We are in the era of vibe coding, allowing artificial intelligence models to generate code based on a developer’s prompt. Unfortunately, under the hood, the vibes are bad. According to a recent report published by data security firm Veracode, about half of all AI-generated code contains security flaws.

Veracode tasked over 100 different large language models with completing 80 separate coding tasks, from using different coding languages to building different types of applications. Per the report, each task had known potential vulnerabilities, meaning the models could potentially complete each challenge in a secure or insecure way. The results were not exactly inspiring if security is your top priority, with just 55% of tasks completed ultimately generating “secure” code.

Now, it’d be one thing if those vulnerabilities were little flaws that could easily be patched or mitigated. But they’re often pretty major holes. The 45% of code that failed the security check produced a vulnerability that was part of the Open Worldwide Application Security Project’s top 10 security vulnerabilities—issues like broken access control, cryptographic failures, and data integrity failures. Basically, the output has big enough issues that you wouldn’t want to just spin it up and push it live, unless you’re looking to get hacked.

Perhaps the most interesting finding of the study, though, is not simply that AI models are regularly producing insecure code. It’s that the models don’t seem to be getting any better. While syntax has significantly improved over the last two years, with LLMs producing compilable code nearly all the time now, the security of said code has basically remained flat the whole time. Even newer and larger models are failing to generate significantly more secure code.
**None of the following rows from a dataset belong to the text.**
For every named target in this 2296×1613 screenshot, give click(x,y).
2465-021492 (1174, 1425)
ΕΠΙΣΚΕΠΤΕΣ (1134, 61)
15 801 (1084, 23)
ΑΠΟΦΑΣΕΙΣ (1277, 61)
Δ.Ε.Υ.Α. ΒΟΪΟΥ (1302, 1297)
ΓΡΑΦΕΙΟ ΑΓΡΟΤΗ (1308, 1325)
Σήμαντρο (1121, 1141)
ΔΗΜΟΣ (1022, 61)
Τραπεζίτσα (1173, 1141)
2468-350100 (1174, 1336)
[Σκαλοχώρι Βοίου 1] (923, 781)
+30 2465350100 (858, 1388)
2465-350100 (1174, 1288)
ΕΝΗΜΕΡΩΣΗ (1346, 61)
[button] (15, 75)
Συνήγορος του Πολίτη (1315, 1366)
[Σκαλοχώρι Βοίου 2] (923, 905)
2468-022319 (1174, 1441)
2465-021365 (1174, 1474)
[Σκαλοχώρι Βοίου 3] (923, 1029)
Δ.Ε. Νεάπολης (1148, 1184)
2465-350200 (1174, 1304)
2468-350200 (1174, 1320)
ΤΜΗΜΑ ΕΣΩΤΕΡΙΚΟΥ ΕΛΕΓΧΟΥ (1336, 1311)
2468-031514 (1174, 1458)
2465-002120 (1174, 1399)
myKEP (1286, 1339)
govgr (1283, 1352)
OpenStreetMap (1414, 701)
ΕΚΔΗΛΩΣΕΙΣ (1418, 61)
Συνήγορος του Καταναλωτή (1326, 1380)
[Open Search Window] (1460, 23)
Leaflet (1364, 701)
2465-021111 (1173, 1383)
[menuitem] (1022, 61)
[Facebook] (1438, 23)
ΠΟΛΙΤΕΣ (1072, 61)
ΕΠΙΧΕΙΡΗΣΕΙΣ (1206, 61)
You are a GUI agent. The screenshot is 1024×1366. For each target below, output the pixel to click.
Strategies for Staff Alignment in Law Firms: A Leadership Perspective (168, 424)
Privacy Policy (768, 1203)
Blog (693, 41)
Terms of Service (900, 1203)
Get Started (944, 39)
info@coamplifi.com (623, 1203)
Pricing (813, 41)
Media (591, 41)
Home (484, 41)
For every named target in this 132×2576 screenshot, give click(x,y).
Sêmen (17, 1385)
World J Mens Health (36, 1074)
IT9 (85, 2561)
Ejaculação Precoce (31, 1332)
The fact that the baseline of secure output for AI-generated code isn’t improving is a problem, because the use of AI in programming is getting more popular, and the surface area for attack is increasing. Earlier this month, 404 Media reported on how a hacker managed to get Amazon’s AI coding agent to delete the files of computers that it was used on by injecting malicious code with hidden instructions into the GitHub repository for the tool.

Meanwhile, as AI agents become more common, so do agents capable of cracking the very same code. Recent research out of the University of California, Berkeley, found that AI models are getting very good at identifying exploitable bugs in code. So AI models are consistently generating insecure code, and other AI models are getting really good at spotting those vulnerabilities and exploiting them. That’s all probably fine.